# GOAL:
Filter the rows below and copy every line that contains the string "dimensions". The match is case-sensitive.

# DATA EXTRACT:
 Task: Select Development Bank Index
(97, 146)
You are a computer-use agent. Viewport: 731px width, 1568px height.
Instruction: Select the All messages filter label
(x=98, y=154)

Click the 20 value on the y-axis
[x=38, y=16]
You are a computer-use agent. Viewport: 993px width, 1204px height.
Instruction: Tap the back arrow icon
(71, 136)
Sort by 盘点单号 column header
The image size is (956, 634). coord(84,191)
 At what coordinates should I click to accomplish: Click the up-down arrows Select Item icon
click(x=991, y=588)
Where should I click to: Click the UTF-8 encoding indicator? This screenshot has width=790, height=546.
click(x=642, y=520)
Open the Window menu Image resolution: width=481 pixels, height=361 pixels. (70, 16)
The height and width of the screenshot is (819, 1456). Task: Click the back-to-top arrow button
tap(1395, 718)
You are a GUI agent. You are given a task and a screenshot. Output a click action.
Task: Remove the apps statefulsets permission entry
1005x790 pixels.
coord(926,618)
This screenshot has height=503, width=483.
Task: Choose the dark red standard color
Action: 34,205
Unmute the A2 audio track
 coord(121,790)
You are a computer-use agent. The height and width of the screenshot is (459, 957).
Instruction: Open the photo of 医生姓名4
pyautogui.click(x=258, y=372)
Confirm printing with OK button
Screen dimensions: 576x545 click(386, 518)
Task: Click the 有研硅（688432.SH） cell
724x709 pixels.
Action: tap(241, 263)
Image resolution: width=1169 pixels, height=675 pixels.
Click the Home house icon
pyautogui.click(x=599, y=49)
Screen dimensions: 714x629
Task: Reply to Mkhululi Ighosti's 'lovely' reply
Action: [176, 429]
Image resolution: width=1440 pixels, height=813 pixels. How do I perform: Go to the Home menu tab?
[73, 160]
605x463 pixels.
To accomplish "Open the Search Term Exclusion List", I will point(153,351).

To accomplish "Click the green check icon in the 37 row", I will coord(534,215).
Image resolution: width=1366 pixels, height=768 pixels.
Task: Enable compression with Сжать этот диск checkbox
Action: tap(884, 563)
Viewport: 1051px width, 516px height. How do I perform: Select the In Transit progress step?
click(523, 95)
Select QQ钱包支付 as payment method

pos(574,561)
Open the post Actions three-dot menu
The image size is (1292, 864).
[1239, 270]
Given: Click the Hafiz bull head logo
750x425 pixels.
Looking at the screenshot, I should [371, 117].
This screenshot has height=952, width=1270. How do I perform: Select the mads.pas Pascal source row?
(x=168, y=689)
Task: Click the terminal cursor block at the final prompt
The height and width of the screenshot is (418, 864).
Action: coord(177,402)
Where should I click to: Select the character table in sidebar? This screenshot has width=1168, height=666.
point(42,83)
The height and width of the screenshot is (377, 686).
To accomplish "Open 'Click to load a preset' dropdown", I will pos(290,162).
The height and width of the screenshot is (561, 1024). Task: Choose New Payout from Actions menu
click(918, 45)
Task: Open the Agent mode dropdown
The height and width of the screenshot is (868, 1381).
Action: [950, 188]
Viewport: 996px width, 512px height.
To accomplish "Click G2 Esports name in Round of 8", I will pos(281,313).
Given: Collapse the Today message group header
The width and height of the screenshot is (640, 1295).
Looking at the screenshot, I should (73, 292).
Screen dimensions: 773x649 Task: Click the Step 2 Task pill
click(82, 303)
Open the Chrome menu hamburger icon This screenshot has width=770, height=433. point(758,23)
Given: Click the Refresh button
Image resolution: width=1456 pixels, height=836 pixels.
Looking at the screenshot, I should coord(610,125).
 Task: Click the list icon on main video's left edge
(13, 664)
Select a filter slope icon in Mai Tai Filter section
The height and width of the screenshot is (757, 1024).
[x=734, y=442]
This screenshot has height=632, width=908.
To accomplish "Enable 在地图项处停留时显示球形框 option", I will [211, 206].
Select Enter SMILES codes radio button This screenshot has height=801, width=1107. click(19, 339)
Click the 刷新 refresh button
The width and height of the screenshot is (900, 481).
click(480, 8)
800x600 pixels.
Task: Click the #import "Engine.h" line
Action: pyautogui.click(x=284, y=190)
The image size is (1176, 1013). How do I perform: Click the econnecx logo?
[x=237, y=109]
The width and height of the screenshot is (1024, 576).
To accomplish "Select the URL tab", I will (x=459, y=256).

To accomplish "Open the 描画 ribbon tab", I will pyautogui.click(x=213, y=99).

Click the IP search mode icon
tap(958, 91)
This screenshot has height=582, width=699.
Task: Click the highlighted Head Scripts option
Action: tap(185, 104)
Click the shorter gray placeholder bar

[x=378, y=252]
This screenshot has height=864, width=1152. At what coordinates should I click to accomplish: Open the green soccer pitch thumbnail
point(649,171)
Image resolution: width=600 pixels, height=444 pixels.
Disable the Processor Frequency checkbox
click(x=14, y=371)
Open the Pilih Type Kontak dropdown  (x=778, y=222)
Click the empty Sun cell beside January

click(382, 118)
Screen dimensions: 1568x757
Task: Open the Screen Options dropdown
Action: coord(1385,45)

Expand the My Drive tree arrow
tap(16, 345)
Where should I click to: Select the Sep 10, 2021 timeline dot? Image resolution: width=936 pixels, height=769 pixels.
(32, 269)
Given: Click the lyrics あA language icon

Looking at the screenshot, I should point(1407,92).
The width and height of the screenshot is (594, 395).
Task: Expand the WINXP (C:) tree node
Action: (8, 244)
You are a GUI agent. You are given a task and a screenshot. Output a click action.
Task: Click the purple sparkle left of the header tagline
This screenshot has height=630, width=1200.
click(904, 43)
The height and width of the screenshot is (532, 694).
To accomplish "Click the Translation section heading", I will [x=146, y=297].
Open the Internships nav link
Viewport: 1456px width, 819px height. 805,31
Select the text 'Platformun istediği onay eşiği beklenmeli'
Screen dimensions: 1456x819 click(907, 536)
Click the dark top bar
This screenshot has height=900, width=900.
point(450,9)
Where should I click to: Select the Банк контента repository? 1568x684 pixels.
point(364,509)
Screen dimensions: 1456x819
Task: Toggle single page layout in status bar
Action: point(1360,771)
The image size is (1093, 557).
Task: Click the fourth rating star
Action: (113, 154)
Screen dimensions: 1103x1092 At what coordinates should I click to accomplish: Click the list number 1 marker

# PROBLEM SOLUTION:
Screen dimensions: 576x545 click(386, 518)
Screen dimensions: 714x629
Screen dimensions: 773x649 Task: Click the Step 2 Task pill
Screen dimensions: 1568x757
Screen dimensions: 1456x819 click(907, 536)
Screen dimensions: 1456x819
Screen dimensions: 1103x1092 At what coordinates should I click to accomplish: Click the list number 1 marker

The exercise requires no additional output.